=== Yang Diharapkan ===
Salin kembali bagian teks tentang Islamisasi pendidikan nasional dari "Islamisasi Pendidikan Nasional" sampai "berikutnya sampai sekarang.", dengan mengganti sebutan "KHD" menjadi "Ki Hajar".

=== Teks Sumber ===
···
Islamisasi Pendidikan Nasional
Bahwa kita semua telah mafhum kalau yang menjadi tekanan
utama Ki Hajar Dewantara (KHD) dan Perguruan Tamansiswanya (1922) dalam masalah
pendidikan hanyalah masalah kebangsaan dan cinta tanah air. Sedangkan masalah
agama tidak pernah menjadi perhatian utama. Darinya memang lahir orang-orang
yang mau berjuang untuk kemerdekaan Indonesia. Rasa nasionalisme mereka tinggi
tapi rasa keagamaan mereka (terutama yang muslim) tidak terbangkitkan sama
sekali. Di sini jelas KHD lebih memilih “ideologi pendidikan sekuler” untuk
perguruan yang didirikannya. Dan inilah yang secara eksplisit pula dijadikan
dasar ideologis penyelenggaraan pendidikan di Indonesia pada masa-masa
berikutnya sampai sekarang.
···
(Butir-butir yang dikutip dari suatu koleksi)
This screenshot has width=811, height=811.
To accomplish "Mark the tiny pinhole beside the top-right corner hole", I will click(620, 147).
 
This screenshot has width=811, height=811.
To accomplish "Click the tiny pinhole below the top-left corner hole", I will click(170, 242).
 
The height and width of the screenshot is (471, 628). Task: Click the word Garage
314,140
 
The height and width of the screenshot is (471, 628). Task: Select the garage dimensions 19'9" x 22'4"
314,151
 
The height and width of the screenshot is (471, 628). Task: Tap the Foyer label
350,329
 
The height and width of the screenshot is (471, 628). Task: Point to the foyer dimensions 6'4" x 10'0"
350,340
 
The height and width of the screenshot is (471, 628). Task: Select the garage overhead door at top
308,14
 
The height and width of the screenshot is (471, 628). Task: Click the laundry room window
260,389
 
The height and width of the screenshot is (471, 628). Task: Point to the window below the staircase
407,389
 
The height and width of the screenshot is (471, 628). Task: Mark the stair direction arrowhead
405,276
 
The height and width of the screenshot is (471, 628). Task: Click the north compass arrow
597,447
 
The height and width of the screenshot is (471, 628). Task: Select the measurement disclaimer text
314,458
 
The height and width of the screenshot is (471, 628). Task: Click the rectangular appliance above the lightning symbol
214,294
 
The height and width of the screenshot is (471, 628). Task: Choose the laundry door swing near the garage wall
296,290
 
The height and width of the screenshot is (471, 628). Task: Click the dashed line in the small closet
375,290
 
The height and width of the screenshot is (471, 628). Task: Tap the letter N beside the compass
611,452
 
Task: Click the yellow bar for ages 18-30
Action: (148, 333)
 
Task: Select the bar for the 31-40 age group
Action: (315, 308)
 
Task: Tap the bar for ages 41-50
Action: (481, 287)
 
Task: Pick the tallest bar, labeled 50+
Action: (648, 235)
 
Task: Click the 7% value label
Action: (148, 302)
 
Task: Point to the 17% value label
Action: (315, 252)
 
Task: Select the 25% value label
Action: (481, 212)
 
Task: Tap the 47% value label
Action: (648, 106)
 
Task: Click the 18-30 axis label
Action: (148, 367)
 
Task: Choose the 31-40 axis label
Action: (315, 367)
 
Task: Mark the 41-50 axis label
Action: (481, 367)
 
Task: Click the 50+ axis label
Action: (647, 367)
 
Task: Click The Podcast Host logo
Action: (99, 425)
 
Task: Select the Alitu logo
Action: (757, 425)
···
=== Pemecahan Masalah ===
Islamisasi Pendidikan Nasional
Bahwa kita semua telah mafhum kalau yang menjadi tekanan
utama Ki Hajar Dewantara (Ki Hajar) dan Perguruan Tamansiswanya (1922) dalam masalah
pendidikan hanyalah masalah kebangsaan dan cinta tanah air. Sedangkan masalah
agama tidak pernah menjadi perhatian utama. Darinya memang lahir orang-orang
yang mau berjuang untuk kemerdekaan Indonesia. Rasa nasionalisme mereka tinggi
tapi rasa keagamaan mereka (terutama yang muslim) tidak terbangkitkan sama
sekali. Di sini jelas Ki Hajar lebih memilih “ideologi pendidikan sekuler” untuk
perguruan yang didirikannya. Dan inilah yang secara eksplisit pula dijadikan
dasar ideologis penyelenggaraan pendidikan di Indonesia pada masa-masa
berikutnya sampai sekarang.